Task instructions => Copy out exactly, and only, the lines from the one containing "840x598 pixels." through the end of the entries. No pictures.

Entries taken from a collection
· · · · ·

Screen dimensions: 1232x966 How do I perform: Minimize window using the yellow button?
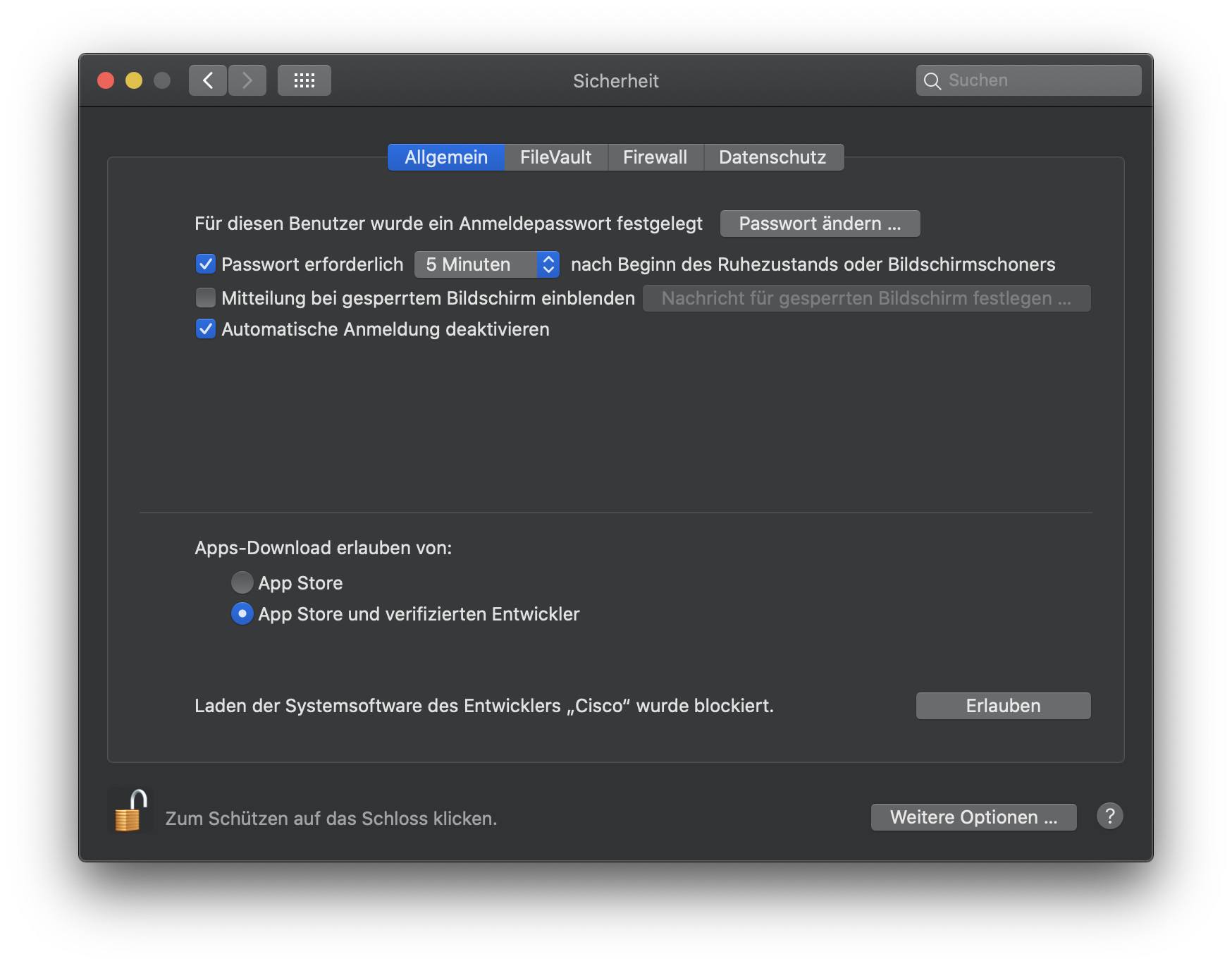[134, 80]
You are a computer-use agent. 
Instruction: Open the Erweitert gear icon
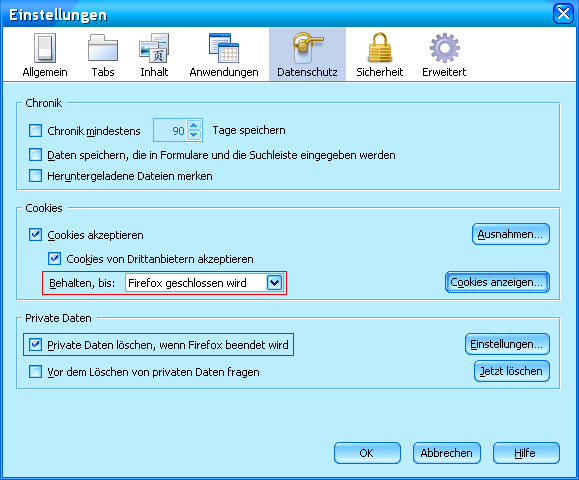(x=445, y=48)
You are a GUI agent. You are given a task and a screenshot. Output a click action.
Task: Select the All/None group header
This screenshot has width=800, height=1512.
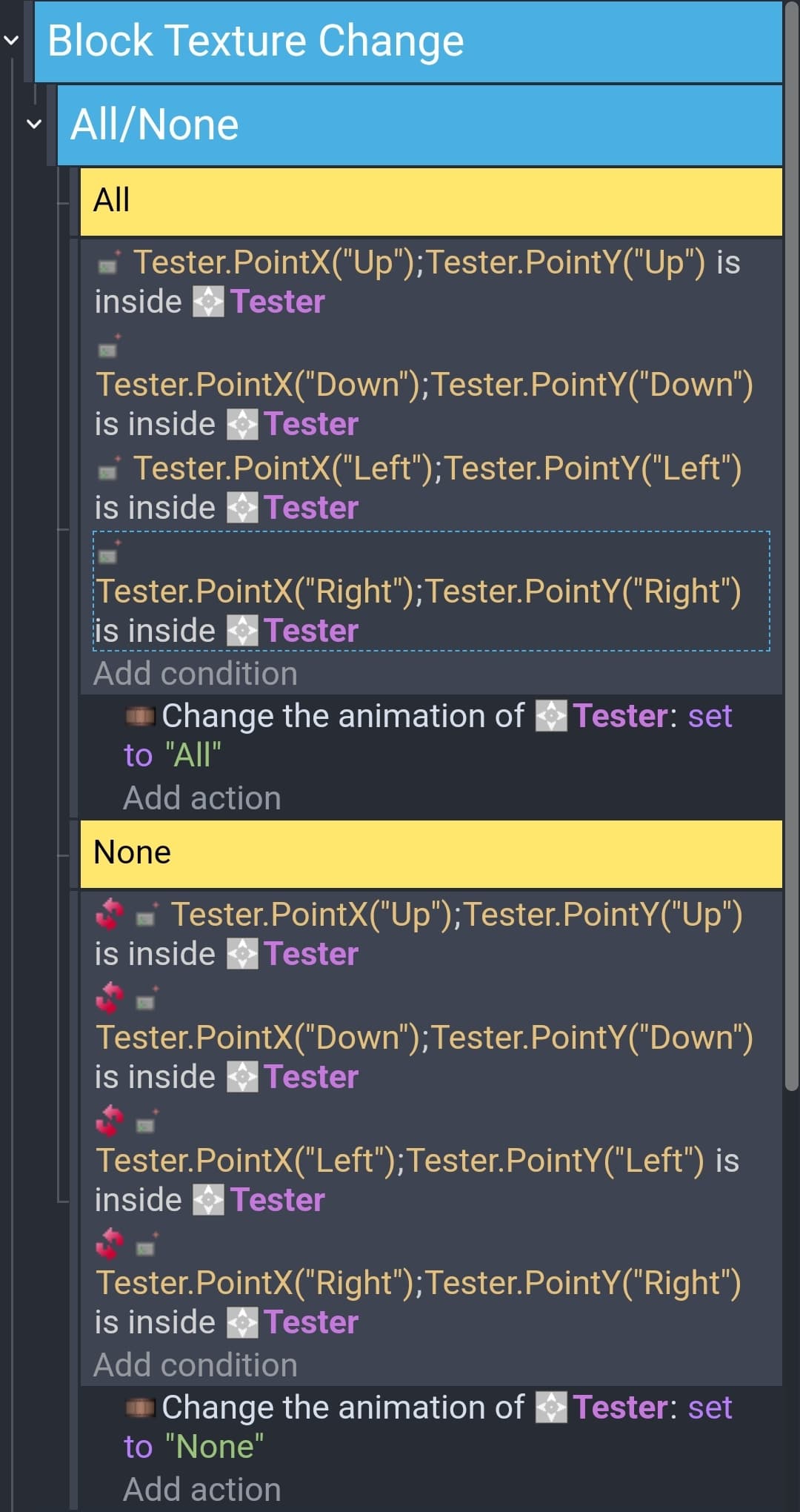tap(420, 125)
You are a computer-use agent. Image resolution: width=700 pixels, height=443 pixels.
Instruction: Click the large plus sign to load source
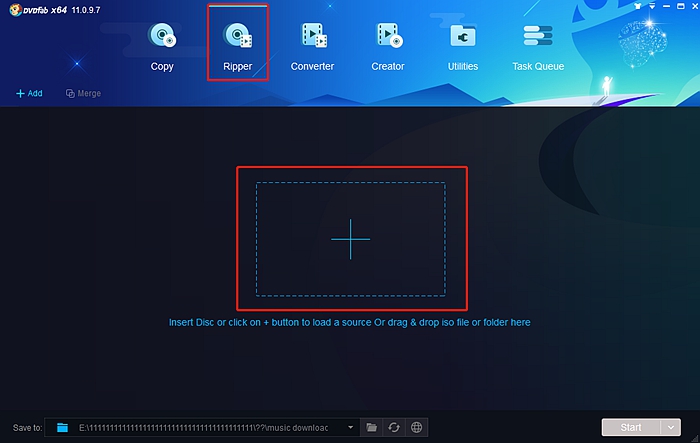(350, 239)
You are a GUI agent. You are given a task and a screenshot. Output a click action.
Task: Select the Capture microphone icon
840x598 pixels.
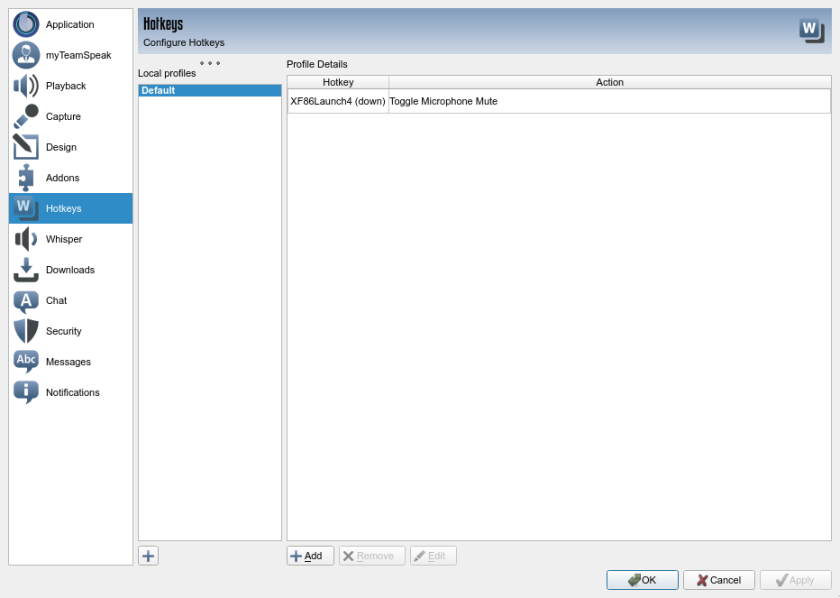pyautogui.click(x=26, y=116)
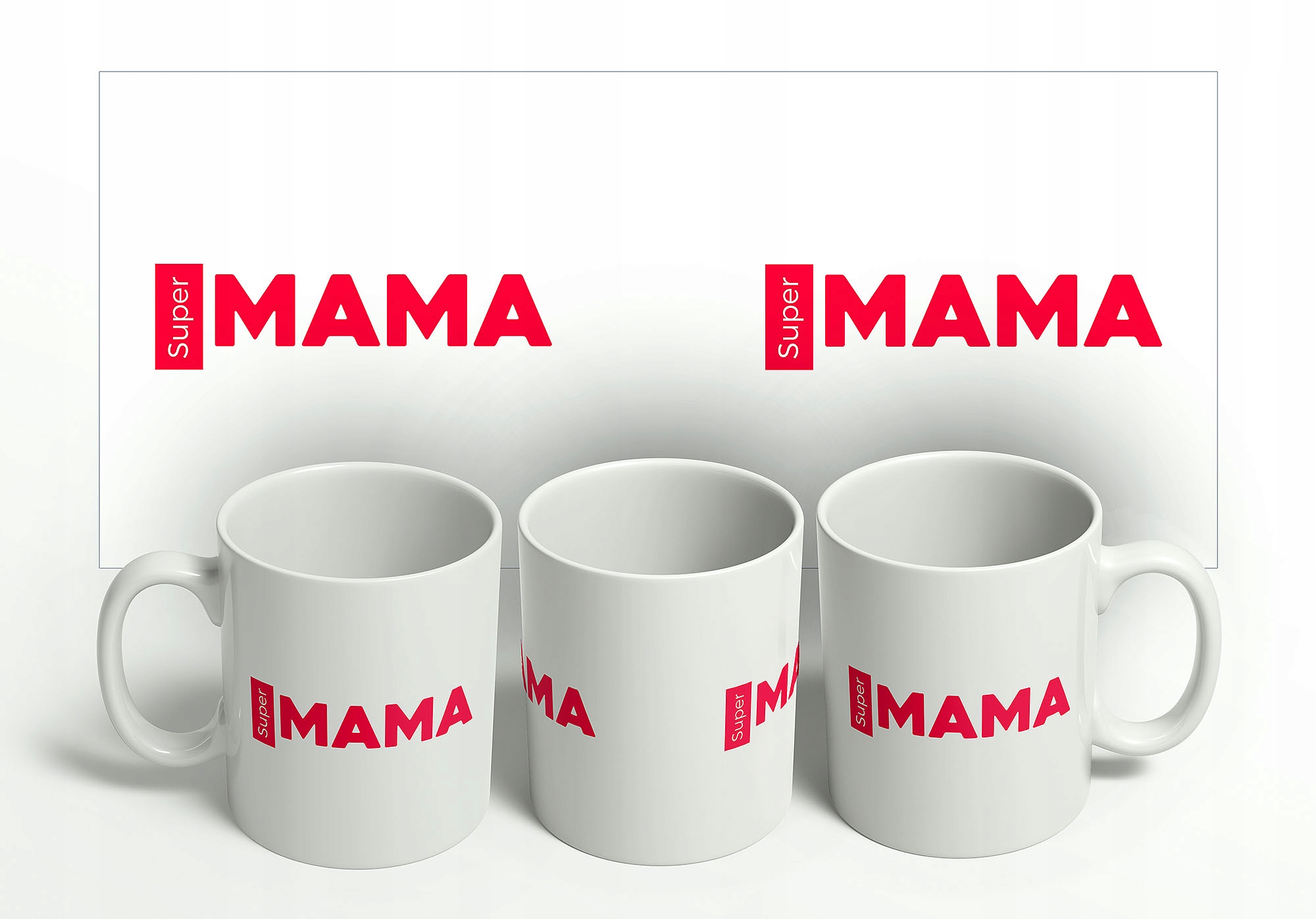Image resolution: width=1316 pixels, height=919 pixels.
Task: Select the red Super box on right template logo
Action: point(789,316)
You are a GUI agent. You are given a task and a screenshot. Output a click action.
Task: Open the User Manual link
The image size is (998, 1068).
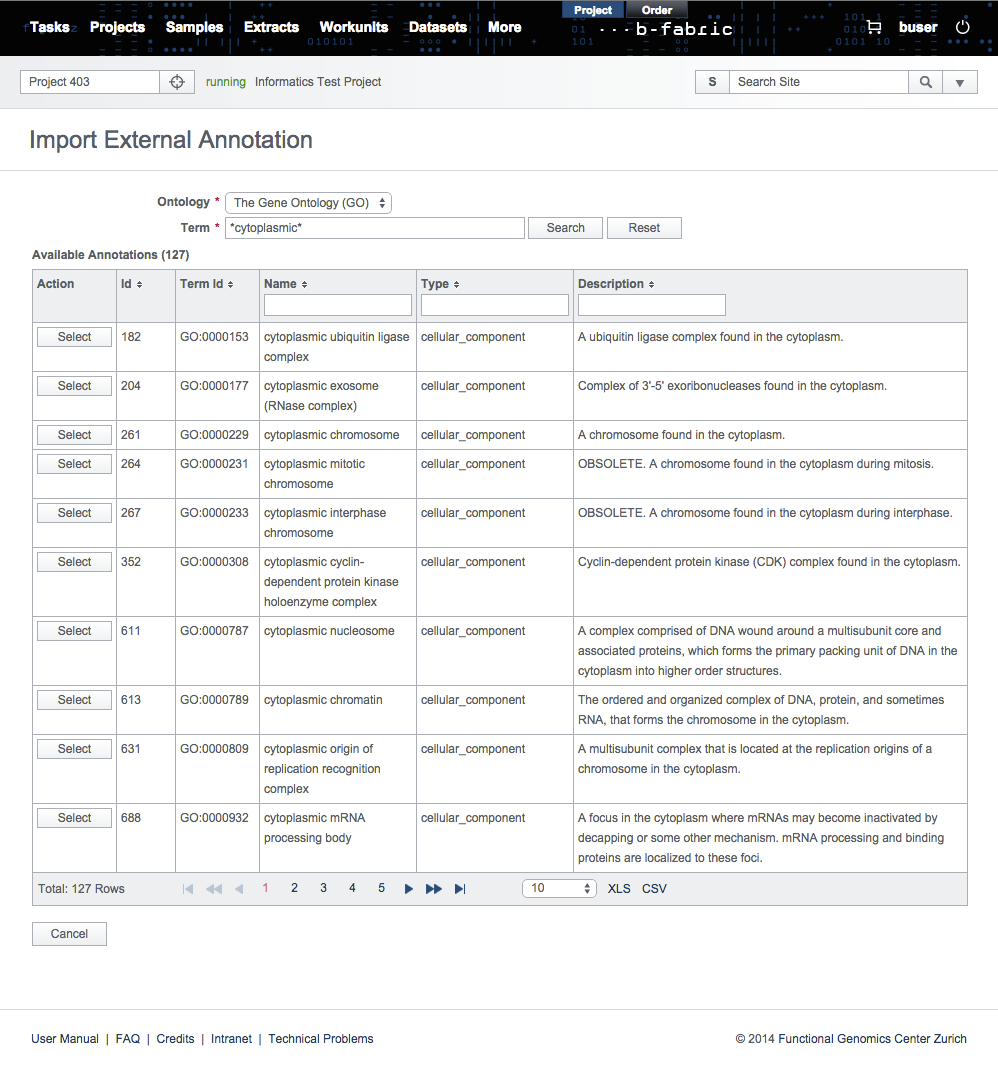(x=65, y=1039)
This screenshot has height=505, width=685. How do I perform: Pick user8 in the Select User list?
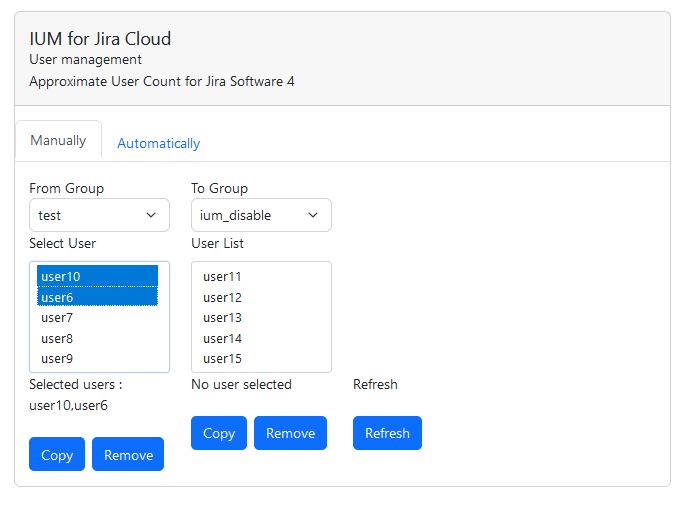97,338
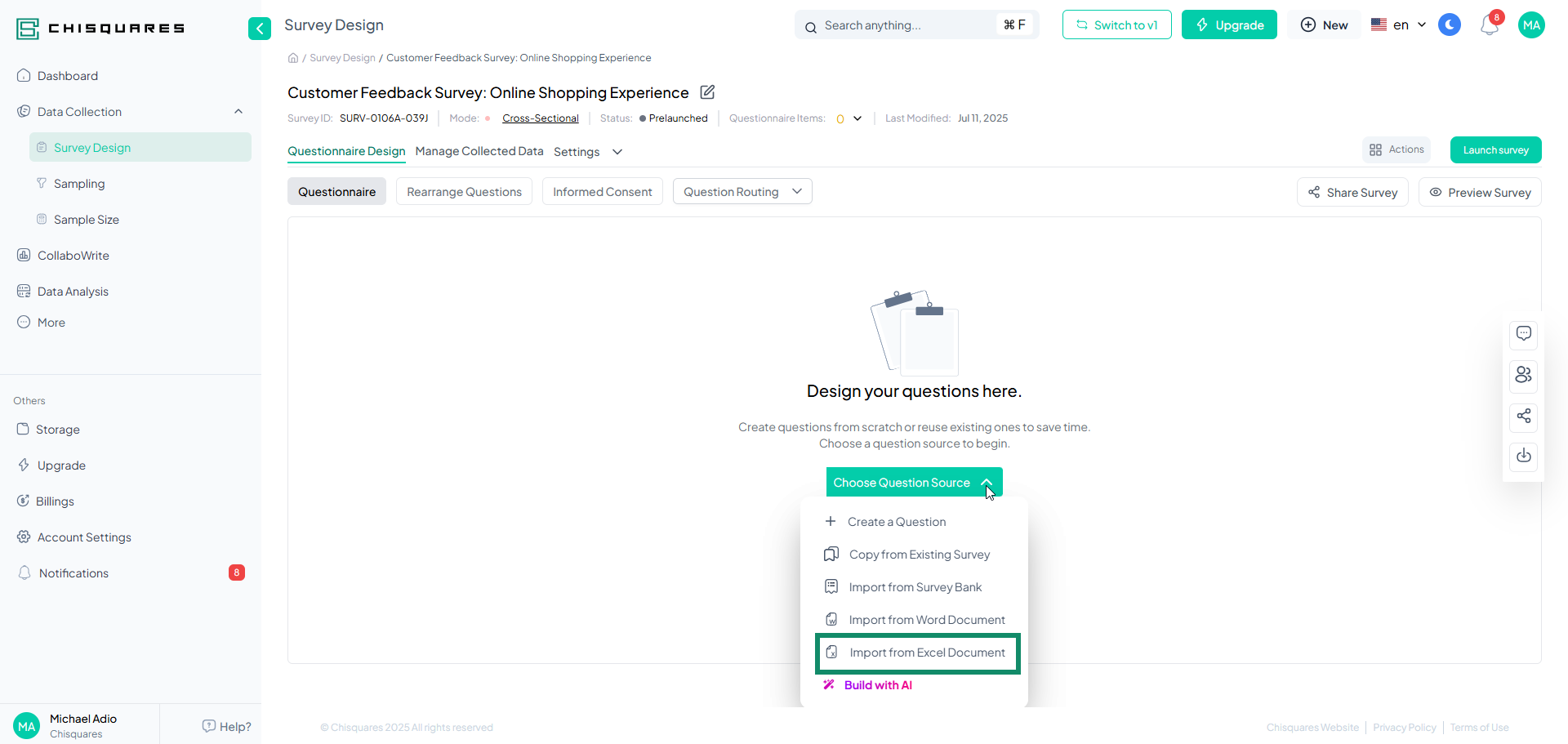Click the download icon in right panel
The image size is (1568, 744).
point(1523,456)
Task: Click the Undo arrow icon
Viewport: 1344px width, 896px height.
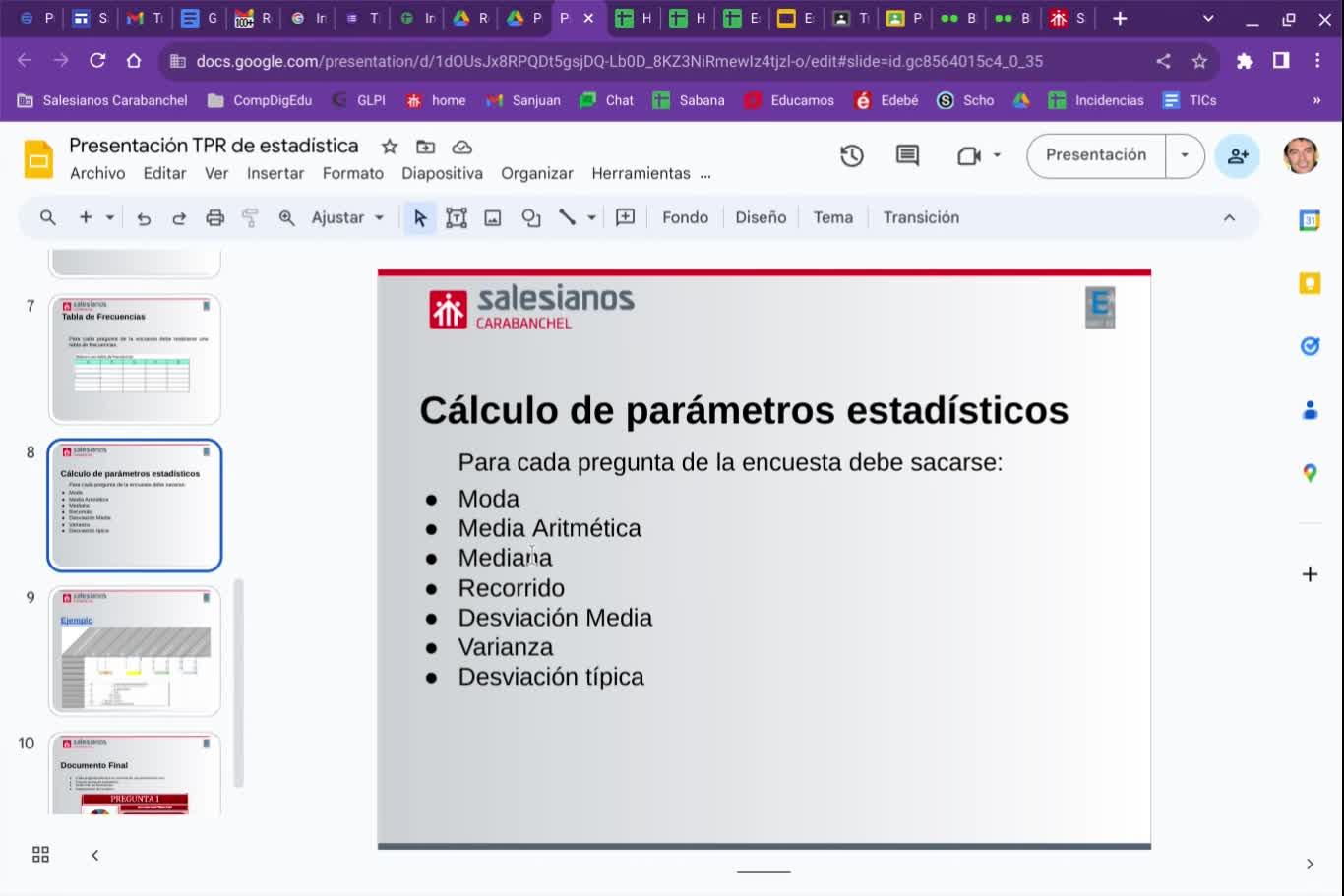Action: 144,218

· · · · ·

Your solution =>
840x598 pixels.
pyautogui.click(x=26, y=116)
Image resolution: width=1316 pixels, height=919 pixels.
Task: Select the red Super box on right template logo
Action: point(789,316)
You are a GUI agent. You are given a task and a screenshot. Output a click action.
Task: Open the User Manual link
The image size is (998, 1068).
(x=65, y=1039)
This screenshot has height=505, width=685. How do I perform: Pick user8 in the Select User list?
97,338
Click the download icon in right panel
The image size is (1568, 744).
point(1523,456)
Task: Click the Undo arrow icon
Viewport: 1344px width, 896px height.
Action: 144,218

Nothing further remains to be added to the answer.